### About this task
State how many lines of the data contain the word "screenshot", and write nothing besides the number.

------ Exercise data ------

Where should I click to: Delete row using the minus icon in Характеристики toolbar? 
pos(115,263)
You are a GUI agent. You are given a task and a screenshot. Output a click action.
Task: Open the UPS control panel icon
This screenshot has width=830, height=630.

------

### Solution to this task
2